### Exercise description
List the records as a numbered list, from the line with "Screen dimensions: 630x497" through the end of the records, with blank lines omitted and the pictures left out.

___ Records supplied

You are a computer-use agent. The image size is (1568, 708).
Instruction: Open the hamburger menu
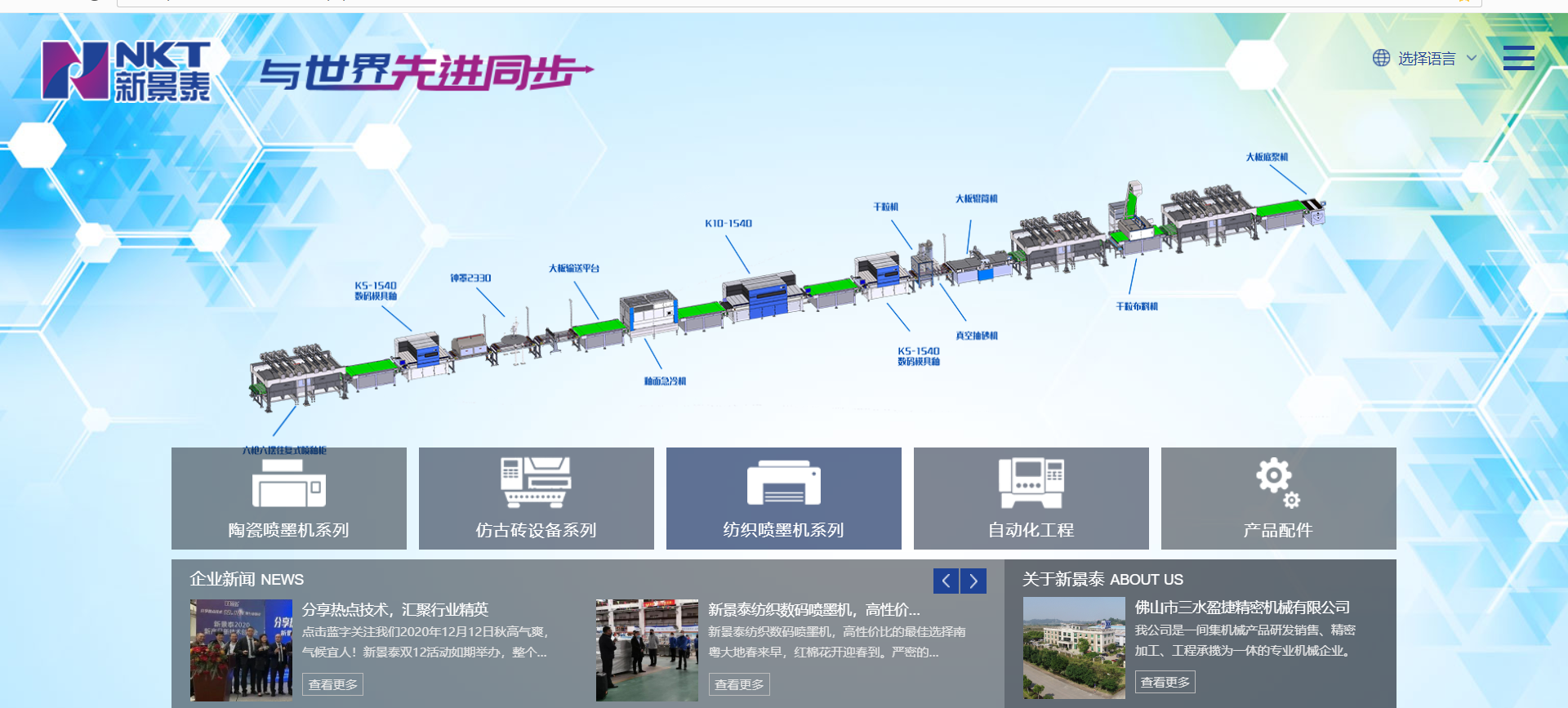1518,58
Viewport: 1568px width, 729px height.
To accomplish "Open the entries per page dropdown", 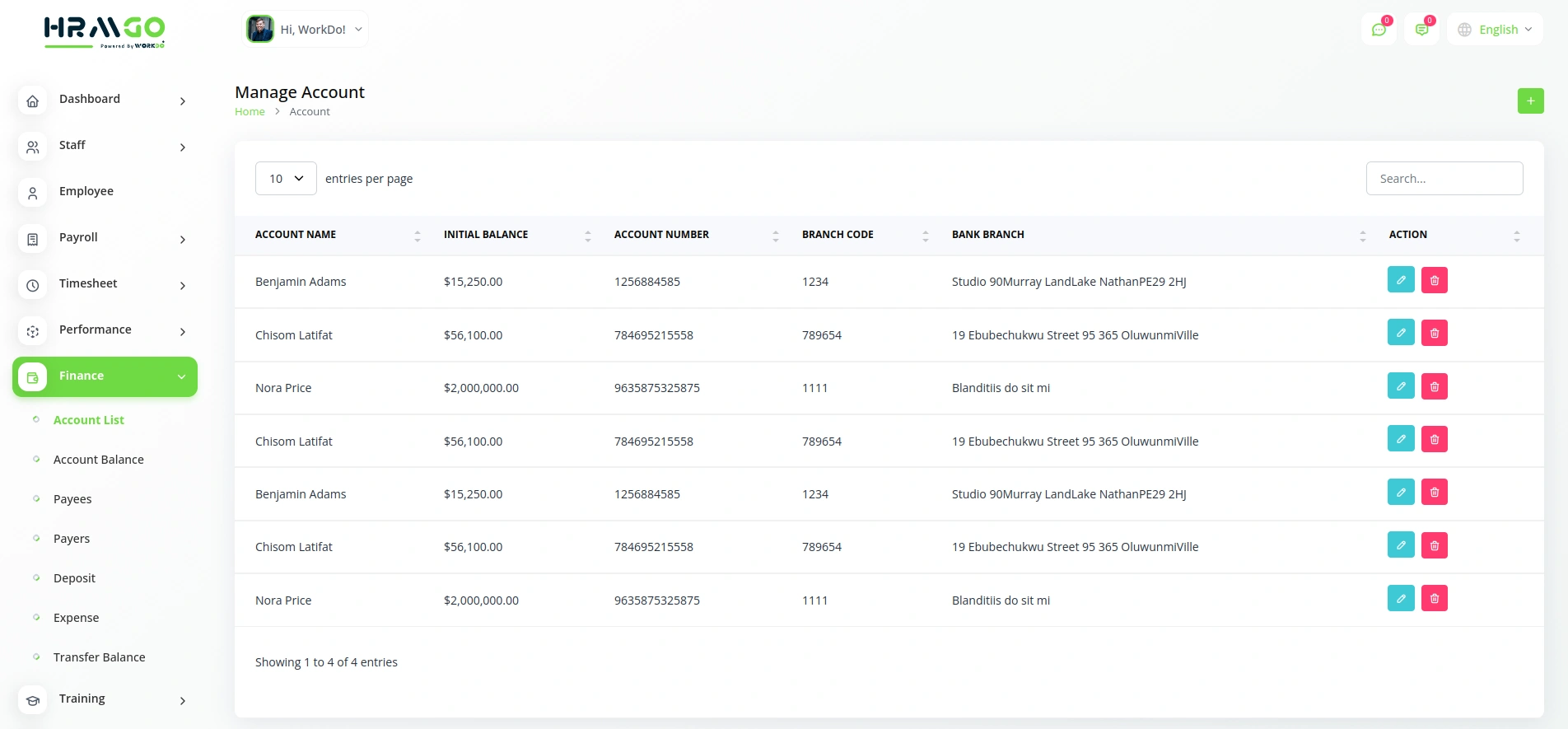I will coord(286,179).
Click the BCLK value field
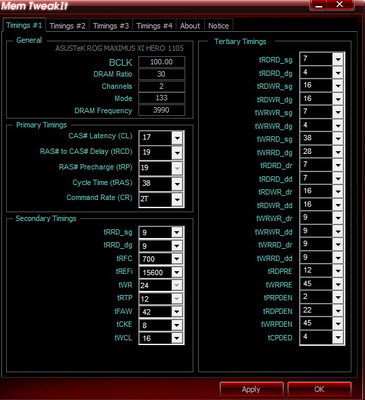 [161, 62]
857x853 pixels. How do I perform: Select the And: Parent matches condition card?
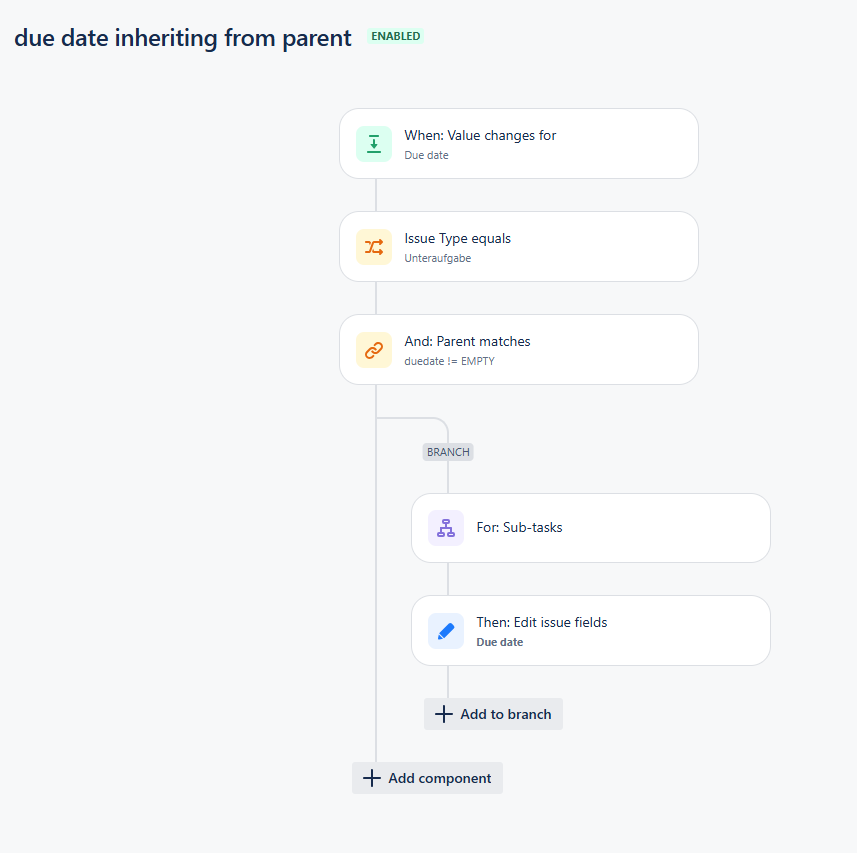point(519,350)
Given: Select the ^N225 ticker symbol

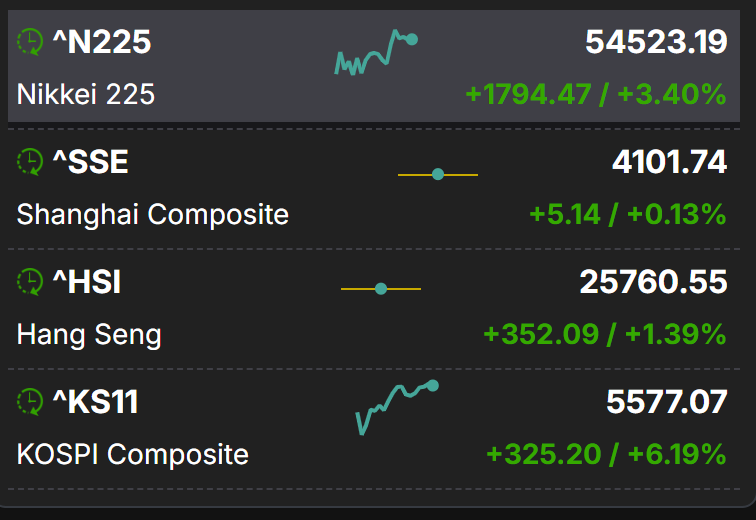Looking at the screenshot, I should [101, 42].
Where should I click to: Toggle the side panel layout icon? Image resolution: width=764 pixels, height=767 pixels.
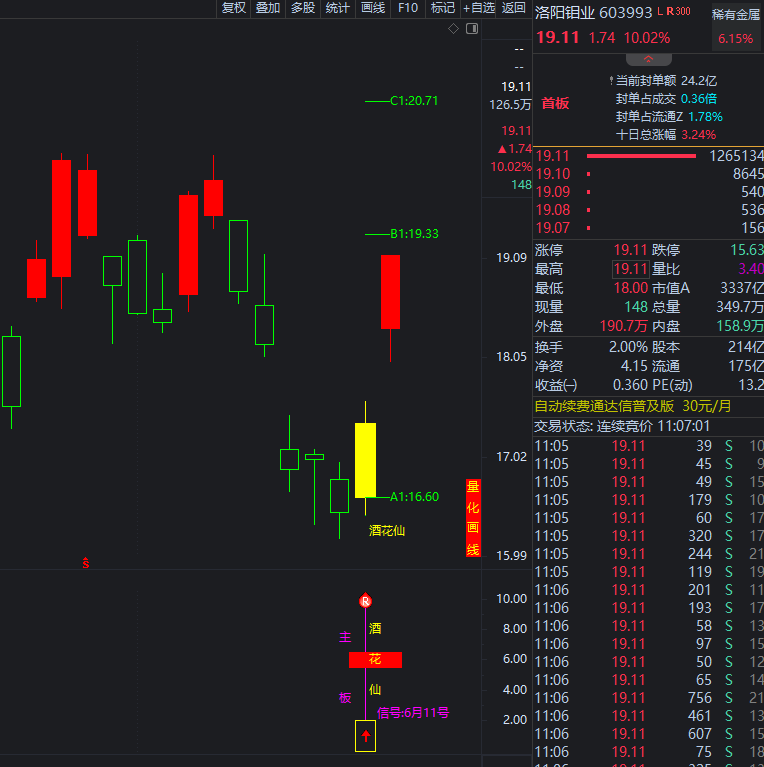[472, 29]
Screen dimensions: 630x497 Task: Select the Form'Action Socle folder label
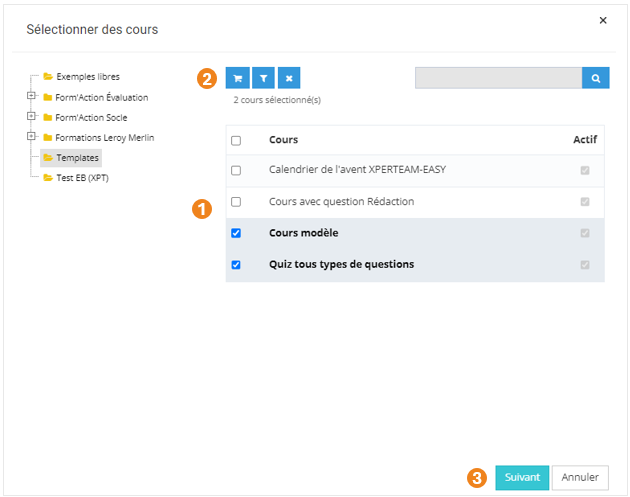click(91, 117)
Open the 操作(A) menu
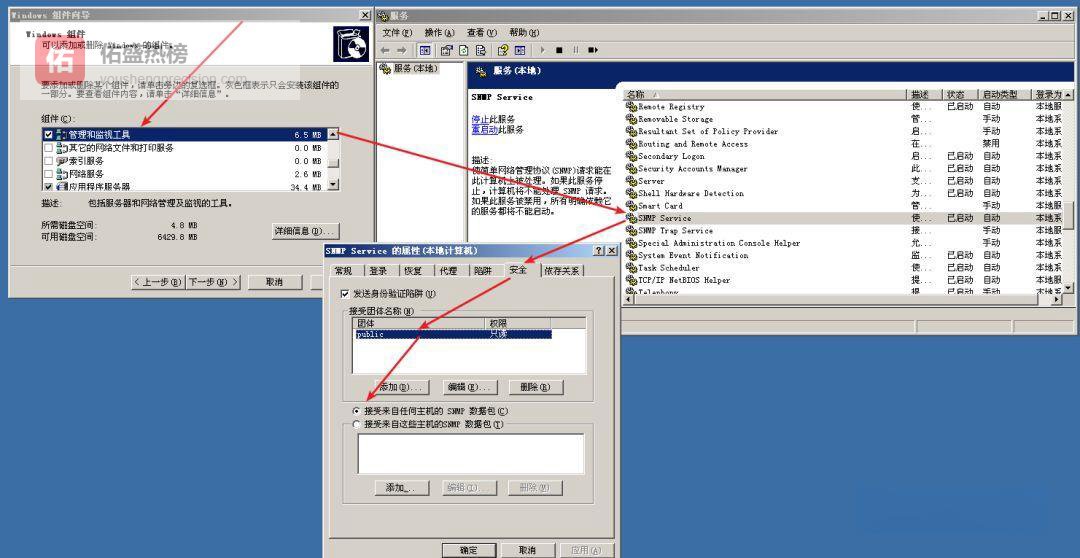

______

### Exercise solution
1. Screen dimensions: 630x497 Task: Select the Form'Action Socle folder label
2. click(91, 117)
3. Open the 操作(A) menu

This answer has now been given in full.